··· The input

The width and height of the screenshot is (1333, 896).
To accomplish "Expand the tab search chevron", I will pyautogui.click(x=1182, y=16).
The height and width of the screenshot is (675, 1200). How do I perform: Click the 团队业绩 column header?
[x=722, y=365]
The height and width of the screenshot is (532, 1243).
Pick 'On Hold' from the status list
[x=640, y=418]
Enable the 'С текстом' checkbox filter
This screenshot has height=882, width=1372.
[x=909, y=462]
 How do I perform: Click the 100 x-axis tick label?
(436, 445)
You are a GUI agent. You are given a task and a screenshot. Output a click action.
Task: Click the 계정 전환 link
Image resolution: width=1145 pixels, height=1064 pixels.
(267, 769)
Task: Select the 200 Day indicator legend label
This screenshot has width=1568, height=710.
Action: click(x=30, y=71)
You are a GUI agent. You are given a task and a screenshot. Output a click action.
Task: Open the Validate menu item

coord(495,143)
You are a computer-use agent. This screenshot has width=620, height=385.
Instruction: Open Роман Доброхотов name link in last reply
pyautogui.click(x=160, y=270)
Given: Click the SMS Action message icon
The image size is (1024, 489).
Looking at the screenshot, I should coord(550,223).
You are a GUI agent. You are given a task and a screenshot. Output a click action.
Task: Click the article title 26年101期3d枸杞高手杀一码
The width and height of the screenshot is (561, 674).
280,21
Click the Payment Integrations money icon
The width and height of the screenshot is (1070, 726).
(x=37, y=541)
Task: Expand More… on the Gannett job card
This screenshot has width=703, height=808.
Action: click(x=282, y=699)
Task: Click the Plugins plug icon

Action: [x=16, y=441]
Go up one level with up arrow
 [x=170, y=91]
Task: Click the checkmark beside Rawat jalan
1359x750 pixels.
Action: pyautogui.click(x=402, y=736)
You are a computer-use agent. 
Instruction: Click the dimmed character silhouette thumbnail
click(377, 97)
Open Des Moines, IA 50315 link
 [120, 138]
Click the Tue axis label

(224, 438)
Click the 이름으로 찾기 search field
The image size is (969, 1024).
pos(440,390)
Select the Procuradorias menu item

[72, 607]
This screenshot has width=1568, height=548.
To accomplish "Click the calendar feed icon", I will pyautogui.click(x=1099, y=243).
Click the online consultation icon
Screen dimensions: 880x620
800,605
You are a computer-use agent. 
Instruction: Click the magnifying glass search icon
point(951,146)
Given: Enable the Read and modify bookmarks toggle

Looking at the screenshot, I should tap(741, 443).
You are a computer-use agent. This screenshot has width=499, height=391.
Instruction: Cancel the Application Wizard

······

### Task goal
Write out exactly each line of the entries, starting at the one containing "Task: Select the" and finishing with the last line.

### Task response
Task: Select the 200 Day indicator legend label
This screenshot has width=1568, height=710.
Action: click(x=30, y=71)
You are a GUI agent. You are given a task and a screenshot. Output a click action.
Task: Open the Validate menu item

coord(495,143)
You are a computer-use agent. This screenshot has width=620, height=385.
Instruction: Open Роман Доброхотов name link in last reply
pyautogui.click(x=160, y=270)
Given: Click the SMS Action message icon
The image size is (1024, 489).
Looking at the screenshot, I should coord(550,223).
You are a GUI agent. You are given a task and a screenshot. Output a click action.
Task: Click the article title 26年101期3d枸杞高手杀一码
The width and height of the screenshot is (561, 674).
280,21
Click the Payment Integrations money icon
The width and height of the screenshot is (1070, 726).
(x=37, y=541)
Task: Expand More… on the Gannett job card
This screenshot has width=703, height=808.
Action: click(x=282, y=699)
Task: Click the Plugins plug icon

Action: [x=16, y=441]
Go up one level with up arrow
 [x=170, y=91]
Task: Click the checkmark beside Rawat jalan
1359x750 pixels.
Action: pyautogui.click(x=402, y=736)
You are a computer-use agent. 
Instruction: Click the dimmed character silhouette thumbnail
click(377, 97)
Open Des Moines, IA 50315 link
 [120, 138]
Click the Tue axis label

(224, 438)
Click the 이름으로 찾기 search field
The image size is (969, 1024).
pos(440,390)
Select the Procuradorias menu item

[72, 607]
This screenshot has width=1568, height=548.
To accomplish "Click the calendar feed icon", I will pyautogui.click(x=1099, y=243).
Click the online consultation icon
Screen dimensions: 880x620
800,605
You are a computer-use agent. 
Instruction: Click the magnifying glass search icon
point(951,146)
Given: Enable the Read and modify bookmarks toggle

Looking at the screenshot, I should tap(741, 443).
You are a computer-use agent. This screenshot has width=499, height=391.
Instruction: Cancel the Application Wizard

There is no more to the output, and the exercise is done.